>> Dit artikel verscheen in CircusMagazine #37 (december 2013). Voor overname: contacteer maarten[at]circuscentrum.be.
>> Auteur: Lene Van Langenhove
Les Krilati behoort duidelijk tot de categorie gezelschappen die verhalende circuscreaties maken. Het scènebeeld van ‘Racines’ is dan ook indrukwekkend: een gigantische boom beslaat bijna het hele podium. De voorstelling vangt aan in het schemerduister, de radio ruist, deze plaats lijkt ver van de bewoonde wereld.
We zien een man op een veldbed in wat lijkt op een geïmproviseerd kamp. Hij verwarmt voedsel uit blik boven een vuurtje, draagt een lange, groene jas en lijkt over een ijzeren discipline te beschikken, getuige de ordelijk gestapelde houtblokken. Maar dan duikt plots een jong koppeltje op, dat zijn solitaire bestaan verstoort. Dat is uiteraard niet naar de zin van de norse man, overigens een boom van een vent, en de jongen en het meisje trekken zich angstig terug. Tot nog iemand opduikt: een kleine maar dappere macho.
Wat volgt is een soort afbakening van het territorium aan de hand van circuskunsten: de norse man maakt indruk met zijn jongleerkunsten, de macho doet handenstand op een bijl, het meisje doet een paar radslagen. Alleen de jongen lijkt het kneusje te zijn, en slaat een kreet telkens hij in de buurt komt van de norse man. Uiteindelijk appreciëren ze toch elkaars gezelschap en er volgt een diner bij kaarslicht en zelfs geflirt, wat dan weer voor de nodige spanningen zorgt. Onder die boom wordt het beeld geschetst van bohemiens, ontwortelde mensen, die elkaar al snel als familie beschouwen. Er wordt verder gespeeld, gestunt en gedold, waarbij de reusachtige boom handig dienstdoet als klimpaal en frame voor de trapeze en het touw. Uiteindelijk wordt de boom een mast en heffen de drie het zeil, op naar andere oorden, en vinden we de man terug op de plek waar hij voor hun komst zat: in zijn schuiloord, met zijn vis in een bokaal.
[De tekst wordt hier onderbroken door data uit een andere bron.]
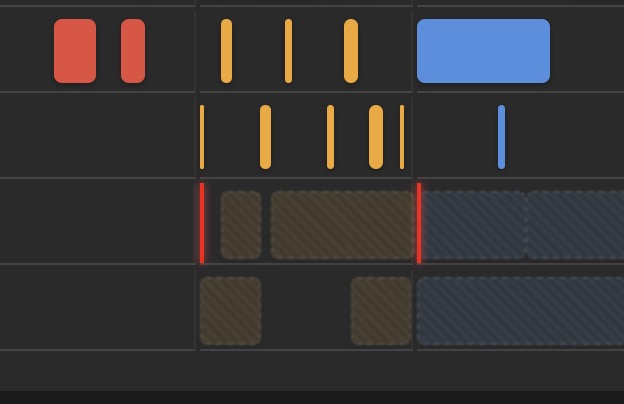This screenshot has width=624, height=404.
Task: Click the third orange bar in the top row
Action: pyautogui.click(x=351, y=51)
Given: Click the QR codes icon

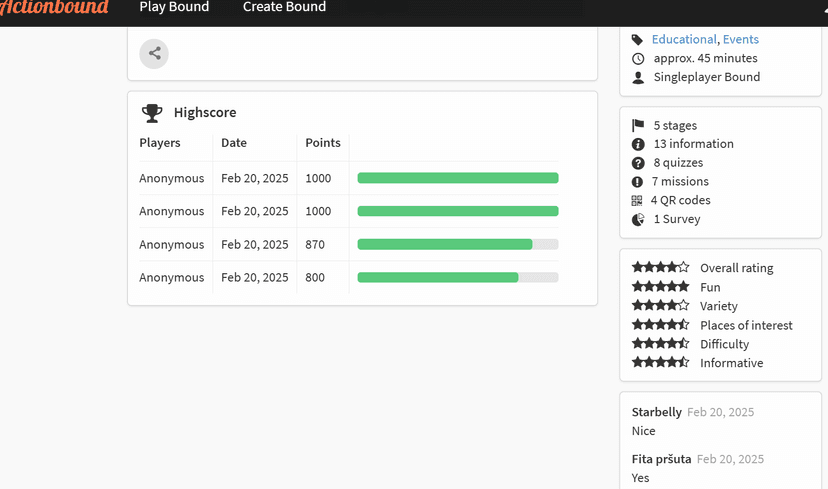Looking at the screenshot, I should [x=638, y=201].
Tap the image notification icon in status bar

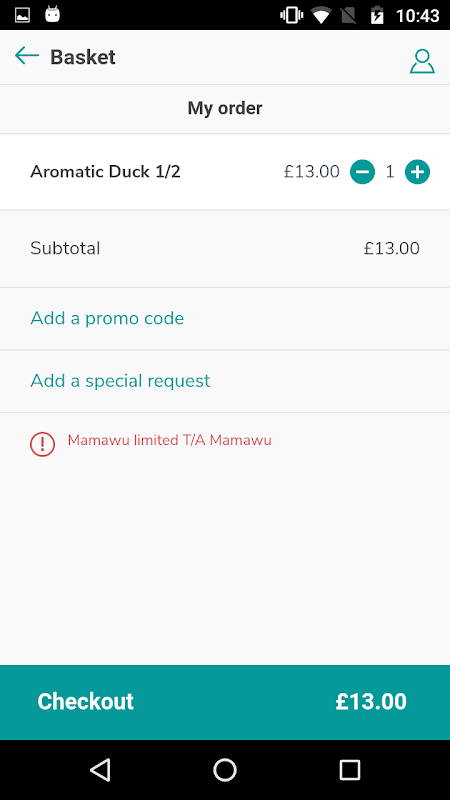(22, 15)
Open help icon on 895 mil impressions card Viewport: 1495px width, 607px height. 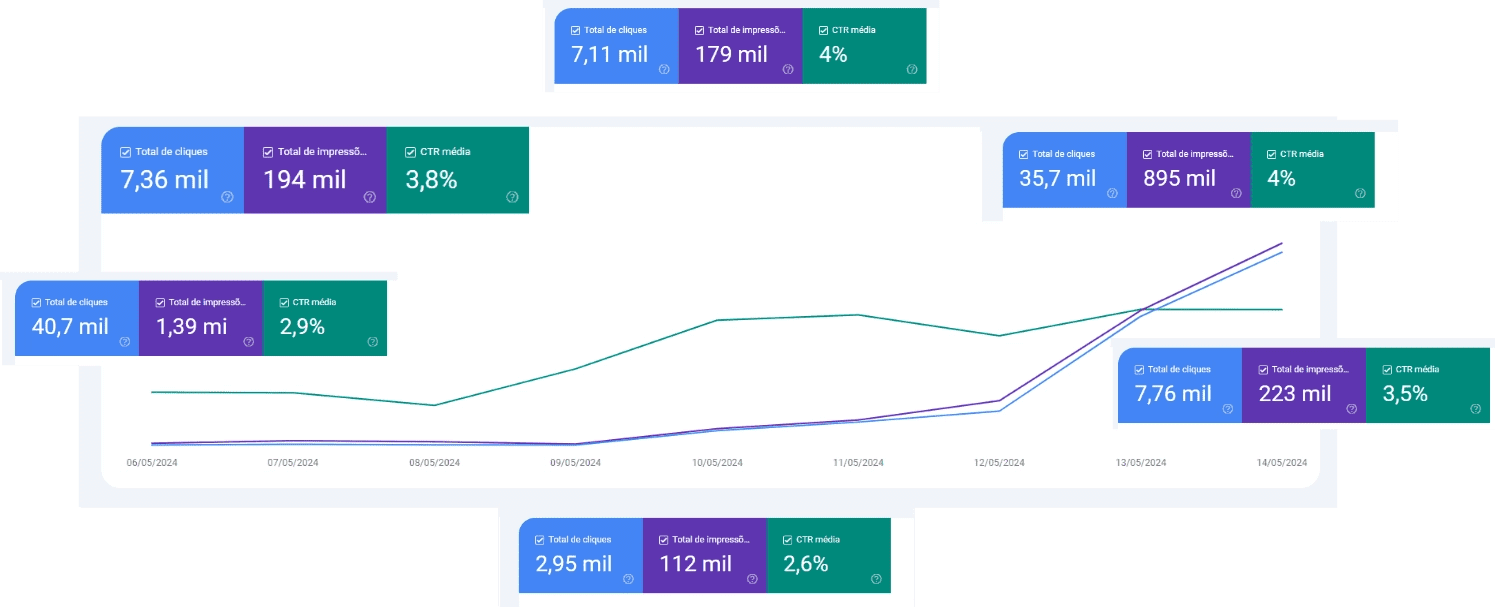1236,194
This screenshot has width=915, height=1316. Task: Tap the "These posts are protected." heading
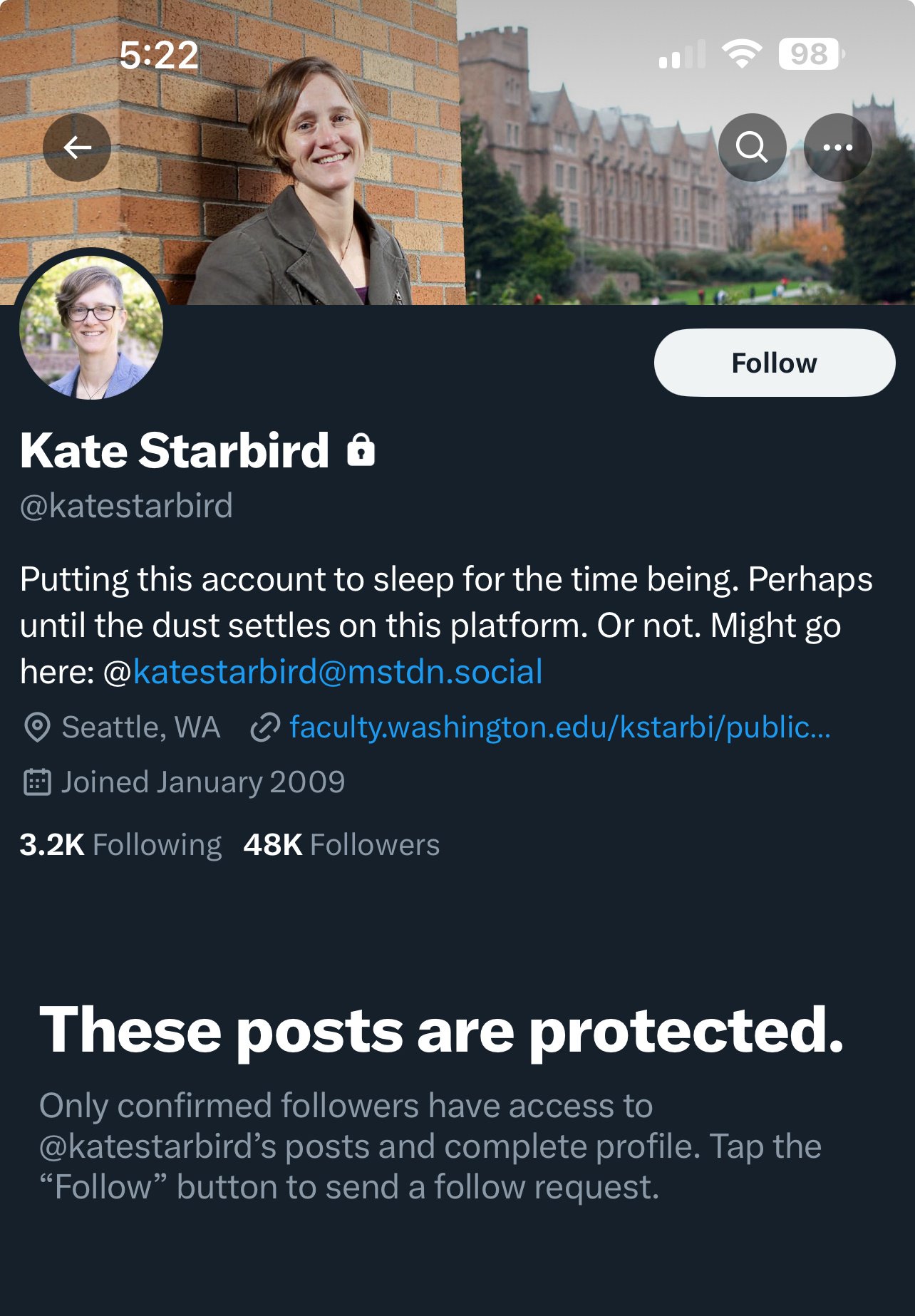tap(442, 1030)
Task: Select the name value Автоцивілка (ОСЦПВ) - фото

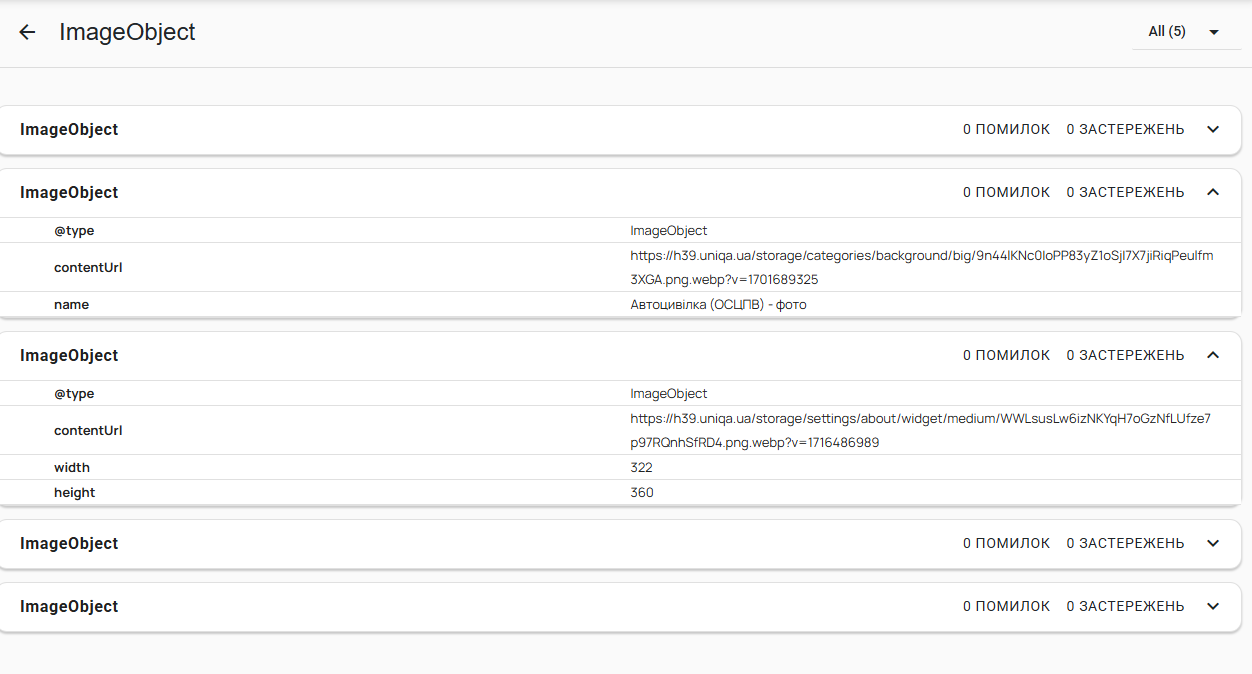Action: click(x=718, y=305)
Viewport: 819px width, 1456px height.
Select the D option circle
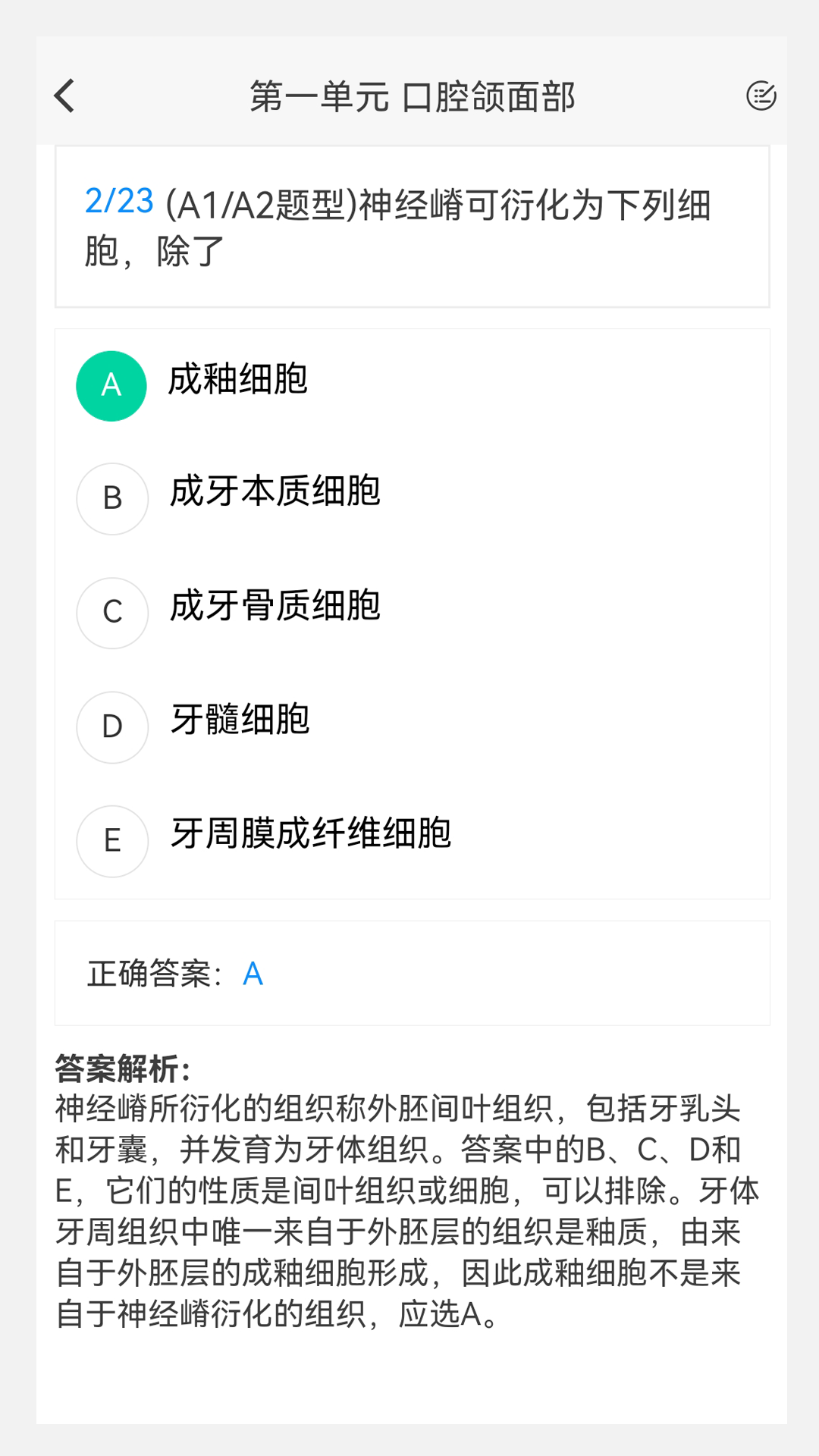[x=112, y=726]
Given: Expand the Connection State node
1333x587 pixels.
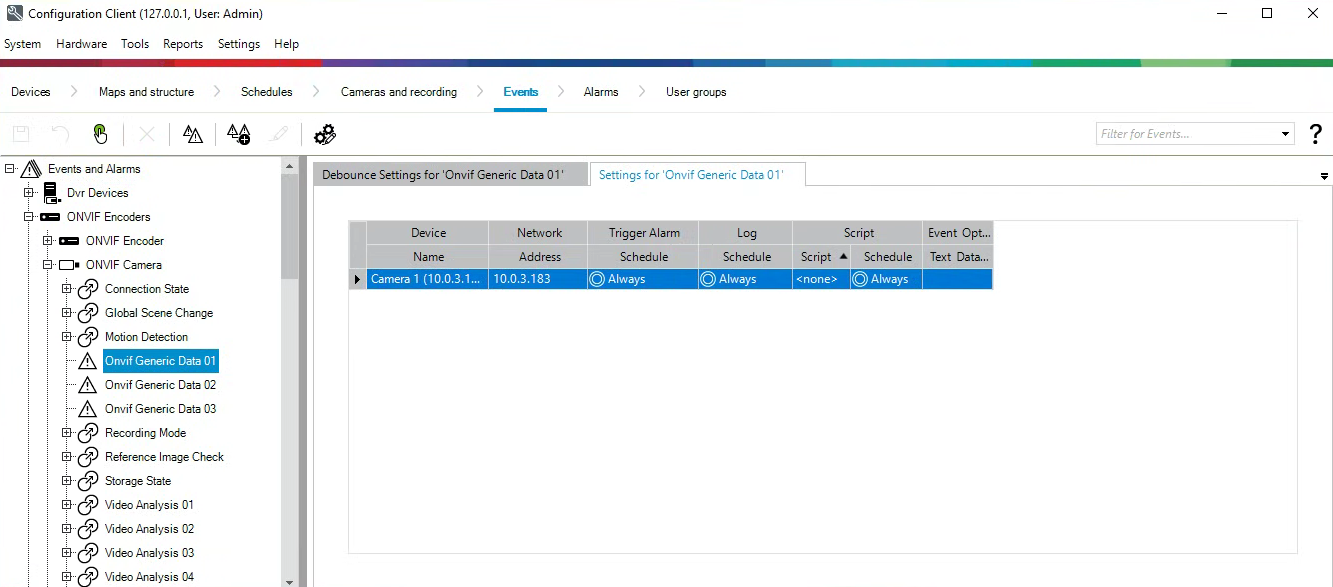Looking at the screenshot, I should coord(67,289).
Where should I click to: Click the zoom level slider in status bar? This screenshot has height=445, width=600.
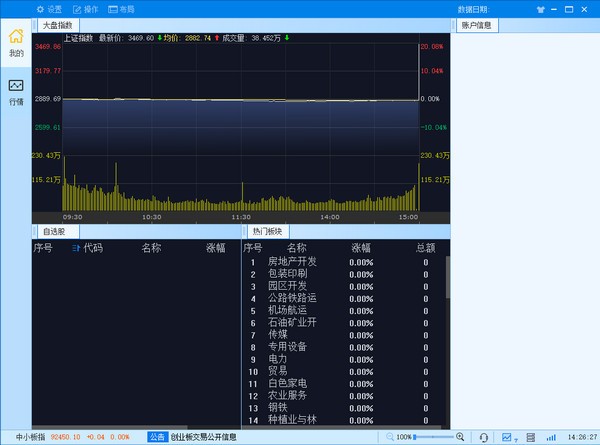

Een woordeloos verhaal, gebracht door vrij goede vertolkers, ook al zijn hun personages eerder stereotiep. Het is allemaal heel duidelijk en vrij braaf, maar het werkt wel, je blijft min of meer geboeid door wat zich afspeelt op scène. Er is voldoende variatie in technieken: de Chinese mast, main-à-main,… en er is ook ruimte voor rustige stukken. De humor is pure slapstick maar het wordt op een ontwapenend eerlijke manier gebracht zodat je niet anders kan dan lachen. Jammer dat de muziek nogal een kakofonie is en soms te luid staat.
Het fijne aan deze zaalvoorstelling is dat het een bepaald soort intimiteit weet te creëren. Je hebt het gevoel dat je dicht bij de artiesten zit, en hun lichamelijkheid goed kan bewonderen. Doordat de personages menselijke trekjes hebben – hun emoties gaan van kwaad naar verdrietig en liefdevol – ogen hun daden spectaculairder. De reacties uit het publiek versterken die ervaring nog. Maar het knapste aan ‘Racines’ is toch het decor: het bepaalt – samen met de lampjes, de transistorradio en de grote juten zakken – de sfeer, maar beïnvloedt ook de bewegingen van de artiesten. Het roept een beeld op dat we maar al te vaak associëren met circusartiesten: de gezellige bende anarchisten. Ook al is dat een cliché zo hoog als een huis, in donkere tijden kan een modern sprookje als dit er wel mee door.